Anton Sitorus, Head of Research and Consultant at Savills Consultants Indonesia, said the slowing pace of economic growth reduces demand for office space in Jakarta. Tenants (as well as potential tenants) now prefer to wait and see whether the economy will experience a rebound. As a result, rent growth has declined over the past 20 months. Premium office space rent has fallen 5.2 percent. Sitorus believes that the vacancy rate will grow further in the years ahead as supply is expected to outpace demand in the foreseeable future.

The vacancy level of grade A office space in the CBD rose from 6.4 percent in late-2014 to 17.1 percent in mid-2015, while the vacancy level of grade B and C office space is 2.5 percent and 4.8 percent, respectively.

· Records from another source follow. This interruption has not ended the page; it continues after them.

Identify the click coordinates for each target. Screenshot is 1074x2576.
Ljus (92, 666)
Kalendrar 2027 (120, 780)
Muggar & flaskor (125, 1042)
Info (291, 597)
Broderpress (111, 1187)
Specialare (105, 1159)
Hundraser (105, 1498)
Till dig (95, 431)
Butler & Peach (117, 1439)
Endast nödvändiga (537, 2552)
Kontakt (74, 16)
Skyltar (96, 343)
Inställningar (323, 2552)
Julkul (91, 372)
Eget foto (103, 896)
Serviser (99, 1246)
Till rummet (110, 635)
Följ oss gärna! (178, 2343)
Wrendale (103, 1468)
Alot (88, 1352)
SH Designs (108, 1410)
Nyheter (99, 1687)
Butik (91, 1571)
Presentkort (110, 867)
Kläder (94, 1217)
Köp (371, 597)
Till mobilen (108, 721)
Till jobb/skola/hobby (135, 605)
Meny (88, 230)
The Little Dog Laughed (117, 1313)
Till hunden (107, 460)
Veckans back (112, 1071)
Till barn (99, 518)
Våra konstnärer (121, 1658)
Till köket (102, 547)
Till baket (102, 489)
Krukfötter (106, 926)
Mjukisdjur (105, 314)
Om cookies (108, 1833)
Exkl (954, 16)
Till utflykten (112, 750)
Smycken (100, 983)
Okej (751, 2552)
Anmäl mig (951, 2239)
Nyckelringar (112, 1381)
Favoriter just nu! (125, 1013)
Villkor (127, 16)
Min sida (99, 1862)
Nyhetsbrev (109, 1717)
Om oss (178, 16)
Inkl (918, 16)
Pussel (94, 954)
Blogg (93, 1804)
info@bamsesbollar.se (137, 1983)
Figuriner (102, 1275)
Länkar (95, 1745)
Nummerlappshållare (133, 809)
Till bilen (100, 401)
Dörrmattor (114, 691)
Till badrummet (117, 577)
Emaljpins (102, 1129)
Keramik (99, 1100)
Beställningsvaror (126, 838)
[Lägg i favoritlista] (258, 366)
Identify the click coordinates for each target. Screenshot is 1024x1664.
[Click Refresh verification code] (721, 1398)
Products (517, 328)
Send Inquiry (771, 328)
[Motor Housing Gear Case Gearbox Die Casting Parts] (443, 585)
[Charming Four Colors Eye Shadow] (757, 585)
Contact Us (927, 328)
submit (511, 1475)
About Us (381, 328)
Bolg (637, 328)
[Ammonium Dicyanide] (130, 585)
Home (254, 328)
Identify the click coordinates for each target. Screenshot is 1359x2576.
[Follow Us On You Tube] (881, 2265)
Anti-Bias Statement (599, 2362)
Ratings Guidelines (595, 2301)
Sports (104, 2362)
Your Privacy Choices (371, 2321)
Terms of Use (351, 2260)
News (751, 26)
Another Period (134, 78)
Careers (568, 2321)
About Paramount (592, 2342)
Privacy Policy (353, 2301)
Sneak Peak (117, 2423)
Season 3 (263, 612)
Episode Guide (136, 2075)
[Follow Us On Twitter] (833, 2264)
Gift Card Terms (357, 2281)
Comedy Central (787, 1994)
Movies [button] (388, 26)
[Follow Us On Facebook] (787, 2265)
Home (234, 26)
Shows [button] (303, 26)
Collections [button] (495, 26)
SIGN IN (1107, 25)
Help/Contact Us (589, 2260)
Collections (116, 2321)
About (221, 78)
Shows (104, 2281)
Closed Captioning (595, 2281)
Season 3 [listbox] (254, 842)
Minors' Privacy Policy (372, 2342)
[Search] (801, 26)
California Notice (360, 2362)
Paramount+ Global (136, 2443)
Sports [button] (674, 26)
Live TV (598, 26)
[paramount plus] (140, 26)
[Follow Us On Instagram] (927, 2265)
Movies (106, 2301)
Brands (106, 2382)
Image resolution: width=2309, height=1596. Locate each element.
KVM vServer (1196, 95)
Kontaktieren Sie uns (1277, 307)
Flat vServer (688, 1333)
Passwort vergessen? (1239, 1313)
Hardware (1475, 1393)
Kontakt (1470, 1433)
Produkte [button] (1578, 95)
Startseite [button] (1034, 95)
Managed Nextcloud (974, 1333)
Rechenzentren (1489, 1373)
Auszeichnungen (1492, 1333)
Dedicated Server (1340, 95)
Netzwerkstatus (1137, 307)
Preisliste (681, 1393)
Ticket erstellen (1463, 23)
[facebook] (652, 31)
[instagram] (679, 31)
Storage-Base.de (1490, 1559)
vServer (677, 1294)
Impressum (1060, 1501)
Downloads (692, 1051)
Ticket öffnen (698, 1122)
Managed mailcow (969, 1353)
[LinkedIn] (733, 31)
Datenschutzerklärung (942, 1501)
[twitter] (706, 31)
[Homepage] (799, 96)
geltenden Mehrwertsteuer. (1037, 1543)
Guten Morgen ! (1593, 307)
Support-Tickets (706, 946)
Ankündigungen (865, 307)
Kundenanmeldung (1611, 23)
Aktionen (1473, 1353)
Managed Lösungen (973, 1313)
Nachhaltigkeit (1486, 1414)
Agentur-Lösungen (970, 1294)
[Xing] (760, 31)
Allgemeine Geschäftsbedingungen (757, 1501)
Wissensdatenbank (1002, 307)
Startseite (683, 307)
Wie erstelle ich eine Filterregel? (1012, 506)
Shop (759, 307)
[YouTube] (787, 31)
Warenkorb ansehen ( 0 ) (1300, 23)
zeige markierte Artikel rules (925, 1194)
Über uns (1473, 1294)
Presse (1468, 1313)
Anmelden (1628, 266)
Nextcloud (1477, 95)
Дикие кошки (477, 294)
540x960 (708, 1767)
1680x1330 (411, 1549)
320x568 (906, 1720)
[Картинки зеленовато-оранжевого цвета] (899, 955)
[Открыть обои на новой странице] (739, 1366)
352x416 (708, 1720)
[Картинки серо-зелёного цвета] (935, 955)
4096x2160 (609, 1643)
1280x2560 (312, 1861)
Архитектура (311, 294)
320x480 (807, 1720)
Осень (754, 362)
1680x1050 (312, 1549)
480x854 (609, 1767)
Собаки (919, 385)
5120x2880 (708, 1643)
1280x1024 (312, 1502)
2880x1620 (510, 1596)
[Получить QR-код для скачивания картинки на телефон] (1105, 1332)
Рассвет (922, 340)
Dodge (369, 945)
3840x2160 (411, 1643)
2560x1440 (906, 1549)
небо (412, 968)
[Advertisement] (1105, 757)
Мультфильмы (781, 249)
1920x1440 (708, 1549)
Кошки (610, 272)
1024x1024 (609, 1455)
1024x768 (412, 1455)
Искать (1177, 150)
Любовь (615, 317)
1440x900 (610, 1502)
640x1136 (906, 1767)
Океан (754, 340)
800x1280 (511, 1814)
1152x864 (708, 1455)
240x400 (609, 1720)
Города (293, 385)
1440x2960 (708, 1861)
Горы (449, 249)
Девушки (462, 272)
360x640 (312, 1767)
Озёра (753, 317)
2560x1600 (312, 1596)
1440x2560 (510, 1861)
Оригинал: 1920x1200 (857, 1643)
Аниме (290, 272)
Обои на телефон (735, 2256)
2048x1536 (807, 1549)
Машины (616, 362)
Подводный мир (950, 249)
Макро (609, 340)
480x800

In late 2014 the office space sector was still considered lucrative, particularly in Jakarta's CBD where the occupancy rate stood at about 94 percent. Office space demand from local, multinational companies and individual investors was high and prompted several large Indonesian property developers to construct office-building projects in this area last year thus boosting the supply side in 2015. This year, about 228,000 square meters of office space were added in the CBD (including the Noble House, Sahid Sudirman Center and Grand Rubina 1 buildings).

In 2014, the business community also held high hopes for the Joko Widodo administration (inaugurated in October 2014). Reform-minded Joko Widodo won Indonesia's presidential election in mid-2014 and was the clear market favorite due to his pro-business attitude. However, after nearly one year in office Widodo has not been able to reverse the process of slowing economic growth.